Check each statement against the airway logbook abstract and answer yes or no, quoting the words that decide it. 1. The pilot study ran for 24 months. 2. Most residents fell short of the target number with flexible fiberoptic intubation. 3. The logbook was expensive to run.

## Document extract
- - - - -

J Educ Perioper Med ; 16(8): E074, 2014.
Article in English | MEDLINE | ID: mdl-27175405

ABSTRACT

INTRODUCTION: We performed a single-institution pilot study to determine the potential value of an electronic logbook of airway procedures performed during a one month airway rotation for anesthesiology residents. For two years, CA-3 residents taking an advanced airway management rotation entered all airway procedures in this electronic logbook. We expected this logbook to produce results of potential use to program directors by determining the numbers of specific procedures performed by each resident. METHODS: All residents taking this rotation were required to enter specific data from each airway procedure into our on-line electronic logbook. Entered information was available in tabular form to the program director and each resident. Numbers of procedures with each technique were compared among residents and to a previously determined target number of procedures for several techniques. RESULTS: Sixty seven residents entered data for nine specific airway procedures over a 24 month pilot study duration. When compared to target numbers of procedures for specific techniques, we discovered most residents performed less than 2 standard deviations from the target number with flexible fiberoptic intubation (usually exceeding the target number) but greater than 3 standard deviations with surgical and percutaneous procedures (usually falling short of the target number). Analysis also determined that resident experience exhibited considerable variability as shown by the ranges of several techniques. Though there was a wide range of numbers for most techniques, most were within two standard deviations of the mean values of the technique. CONCLUSIONS: The authors conclude that this electronic logbook was easily administered at minimal cost and administrative effort. Future studies may confirm the logbook as a feasible intervention permitting anesthesiology training programs to in crease the breadth of data related to their resident airway education.

- - - - -

[Saved data entries]
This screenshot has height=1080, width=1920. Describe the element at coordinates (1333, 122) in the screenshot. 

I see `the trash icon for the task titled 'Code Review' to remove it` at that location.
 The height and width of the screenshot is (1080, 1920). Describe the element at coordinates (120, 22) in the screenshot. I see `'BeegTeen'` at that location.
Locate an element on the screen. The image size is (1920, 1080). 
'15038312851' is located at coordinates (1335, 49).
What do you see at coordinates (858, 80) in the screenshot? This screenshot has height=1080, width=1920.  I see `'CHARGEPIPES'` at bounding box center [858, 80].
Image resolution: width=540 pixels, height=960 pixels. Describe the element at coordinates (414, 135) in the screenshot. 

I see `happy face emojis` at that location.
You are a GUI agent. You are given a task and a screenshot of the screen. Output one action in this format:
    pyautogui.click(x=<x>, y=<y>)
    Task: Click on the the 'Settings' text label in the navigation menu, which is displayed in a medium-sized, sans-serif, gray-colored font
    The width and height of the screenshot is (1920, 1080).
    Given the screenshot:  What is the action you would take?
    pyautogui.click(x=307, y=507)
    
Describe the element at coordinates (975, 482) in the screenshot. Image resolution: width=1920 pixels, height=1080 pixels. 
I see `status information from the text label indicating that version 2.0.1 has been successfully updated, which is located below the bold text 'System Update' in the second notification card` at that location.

- - - - -

## Result of this task
1. Yes: "over a 24 month pilot study duration"
2. No: "(usually exceeding the target number)"
3. No: "easily administered at minimal cost and administrative effort"